I can hear all of the nay-sayers starting on their excuses right now, “But how do you expect me to flow and move at the same time? We can’t do that; we only have two guys on the line. It’s easier to move the line if we’re not flowing.” If you have questions or concerns about how to flow on the move, contact the fire academy that I help teach. I can find about a dozen 18-20-year-old college students that can show you how to flow and move.
We as a fire service love to preach about safety, safety, safety. Do you want to see a safe fire scene? Go to the August 1995 edition of Fire Engineering Magazine. It has a picture of a safe fire scene. For those of you who don’t know what I’m talking about, the cover is blank. That is our safest fire scene, nothing. No house, because it could be burning, no front steps because “Johnny Firefighter” could trip, no hose because it could rupture, no truck because some idiot might not wear his seatbelt, no scene because, in this job, things can happen. Do you know how we make a fire scene safe? By aggressively attacking the fire. If we decide that we are going to make an interior attack, we need to make an interior attack like a bulldozer! Go in and be the baddest mother that ever entered a building. There should not even be a need for me to use the term aggressive. Aggressiveness is implied by me saying that we are at a fire. The same thing applies to a defensive fire. If I decide to hit it from the outside, can I not do that aggressively?

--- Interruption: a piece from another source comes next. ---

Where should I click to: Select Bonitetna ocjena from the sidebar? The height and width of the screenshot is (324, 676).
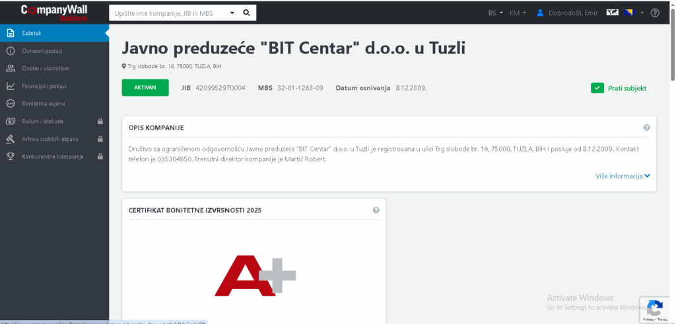pos(43,103)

The definition of that word describes our job. Ready or likely to attack or confront! Is that not what we showed up on scene for? If we are not ready or likely to attack or confront, then call the cops and have them bring their extinguishers and see if your neighboring department wants to play, because you are useless on that scene.
It is absolutely astonishing that we are in a fire service that feels the need to use the term aggressive and treat it like it’s a dirty word. Your job is to be ready or likely to attack or confront….YOUR JOB IS TO BE READY OR LIKELY TO ATTACK OR CONFRONT! Maybe I’m not getting through; I’ll rephrase…..YOUR JOB IS TO BE AGGRESSIVE!!!!!!!!!!!
How do we make the scene safer? We show up and we aggressively attack the fire, whether offensively or defensively. We aggressively occupy space and search for victims. We show up ready or likely to attack or confront the problem which we were called to the scene for. Can you imagine if our military leaders had to tell the soldiers fighting overseas to be aggressive when they fight? It wouldn’t make any sense; the nature of their job necessitates aggressiveness. Does a football coach need to tell his players when to aggressively move the football? Or when they are on defense, does he need to tell them to aggressively stop the progress of the ball? Just in case you’re confused I will answer it for you, the answer is NO!
I’ll leave you with these thoughts for the day… If you show up to a fire, and the decision is to go offensive, is there a reason not be a bulldozer? Is there a reason not to be ready or likely to attack or confront? The people that we are sworn to protect deserve our best effort. They deserve to have firefighters that show up on the scene ready and likely to attack or confront. Be safe, be aggressive, and most importantly train!